O atleta da CBDG conquistou a quarta melhor nota no programa longo, com 129.95 pontos (70.73 no elemento técnico e 59.22 nos componentes do programa). Desempenho que o catapultou para a 12ª posição na classificação final, com 178.62. 

A vaga olímpica ficou a 5.45 pontos - o italiano Paul Bonifacio Parkinson ficou com a última vaga ao terminar na 10ª posição (o 11º foi o polonês Maciej Cieplucha, mas ele já tinha vaga em Sochi). O vencedor geral foi o japonês Nobunari Oda, com 262.98 pontos. As vagas olímpicas ficaram com atletas de Israel, Romênia, Filipinas, Austrália e Ucrânia, além da Itália, já citada. 

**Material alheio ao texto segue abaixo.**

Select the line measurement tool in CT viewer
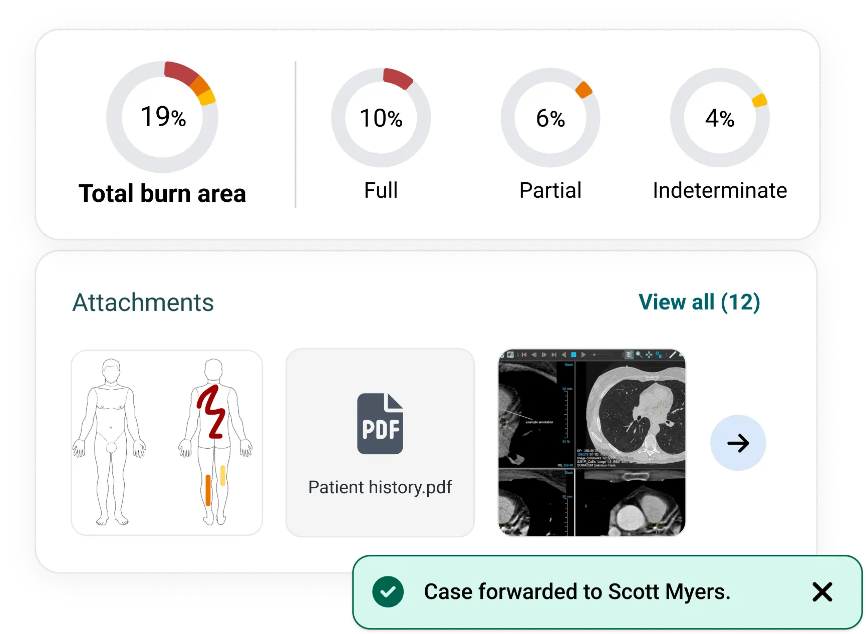Screen dimensions: 866x634 (674, 355)
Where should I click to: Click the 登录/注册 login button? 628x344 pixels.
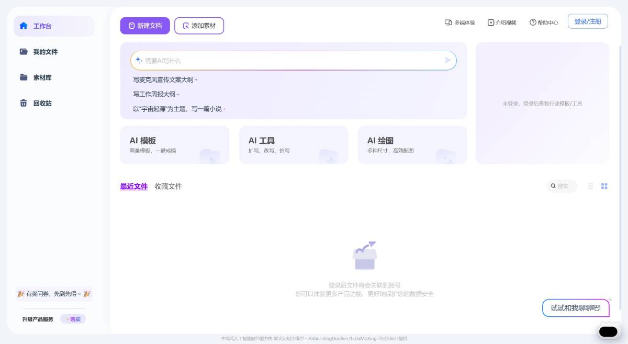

A vaga olímpica não veio, mas Luiz Manella pode e deve sair com a sensação de dever cumprido. A superação das dores (ele estava com o pé todo dolorido na disputa), a volta por cima no programa longo e o respeito dos adversários mostram que se não deu em 2014, certamente ele é candidato forte para 2018. Tanto que daqui a pouco ele estará presente na apresentação de gala dos campeões, que reúne os cinco melhores de cada modalidade no evento. 

Um final feliz para um torneio que desde já entra para a história do esporte brasileiro. Uma classificação olímpica inédita com Isadora Williams e a certeza de ter dois patinadores no gelo na elite da modalidade. É, parece que bons ventos começam a soprar para os esportes de gelo do Brasil.

Assim a cobertura especial do Blog no Troféu Nebelhorn chega ao fim. Foram quatro dias de muito trabalho, discussões sobre as complicadas regras da ISU e muita emoção. Parabéns ao Luiz e à Isadora, dois grandes atletas brasileiros.